(TEXT PASSAGE):
I am working on getting some graphs generated for 4 columns, with the COLUMN_NM being the main index.
The issue I am facing is the column names are showing along the bottom. This is problematic for 2 reasons, first being there could be dozens of these columns so the graph would look messy and could stretch too far to the right. Second being they are getting cut off (though I am sure that can be fixed)
I would prefer to have the column names listed vertically in the box where 'MAX_COL_LENGTH' current resides, and have the bars different colors per column instead.
Any ideas how I would adjust this or suggestions to make this better?

(INPUT DATA):
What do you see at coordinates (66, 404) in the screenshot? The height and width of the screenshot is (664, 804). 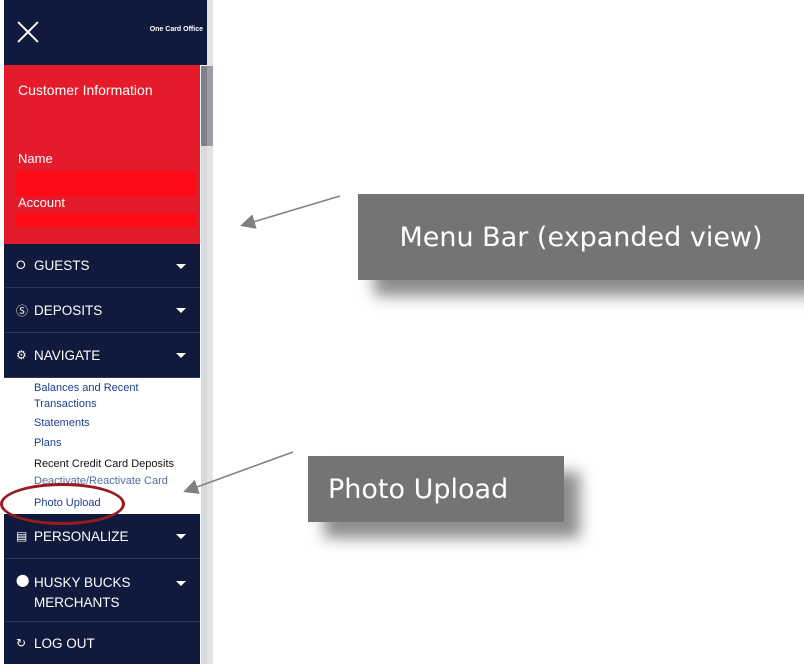 I see `submenu-item-transactions: Transactions` at bounding box center [66, 404].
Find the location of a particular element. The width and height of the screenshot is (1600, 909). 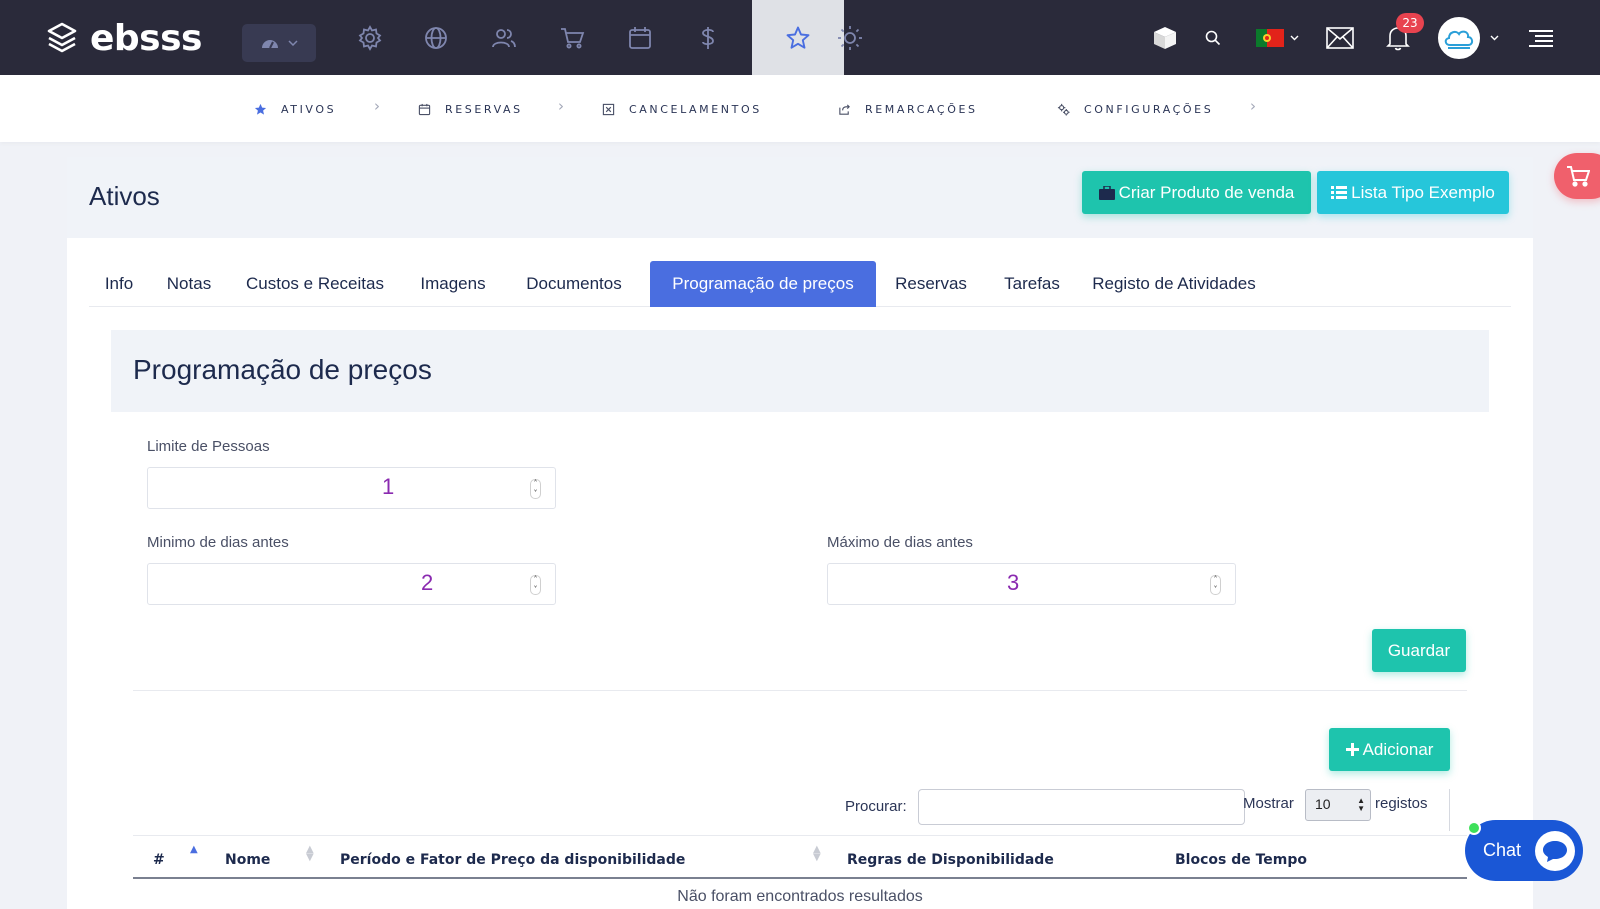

(PROBLEM DESCRIPTION): What comes next in the forum post about moving bar chart column names into the legend, picking up right after its final question?

(TASK OUTPUT):
for col in ['DISTINCT_COUNT', 'MAX_COL_LENGTH', 'MIN_COL_LENGTH', 'NULL_COUNT']:
grid[['COLUMN_NM', col]].set_index('COLUMN_NM').plot.bar(title=col)
plt.show()
In this case you can plot points one by one and setup the label name for each point:
gs = gridspec.GridSpec(1,1)
fig = plt.figure(figsize=(5, 5))
ax = fig.add_subplot(gs[:, :])
data = [1,2,3,4,5]
label = ['l1','l2','l3','l4','l5']
for n,(p,l) in enumerate(zip(data,label)):
ax.bar(n,p,label=l)
ax.set_xticklabels([])
ax.legend()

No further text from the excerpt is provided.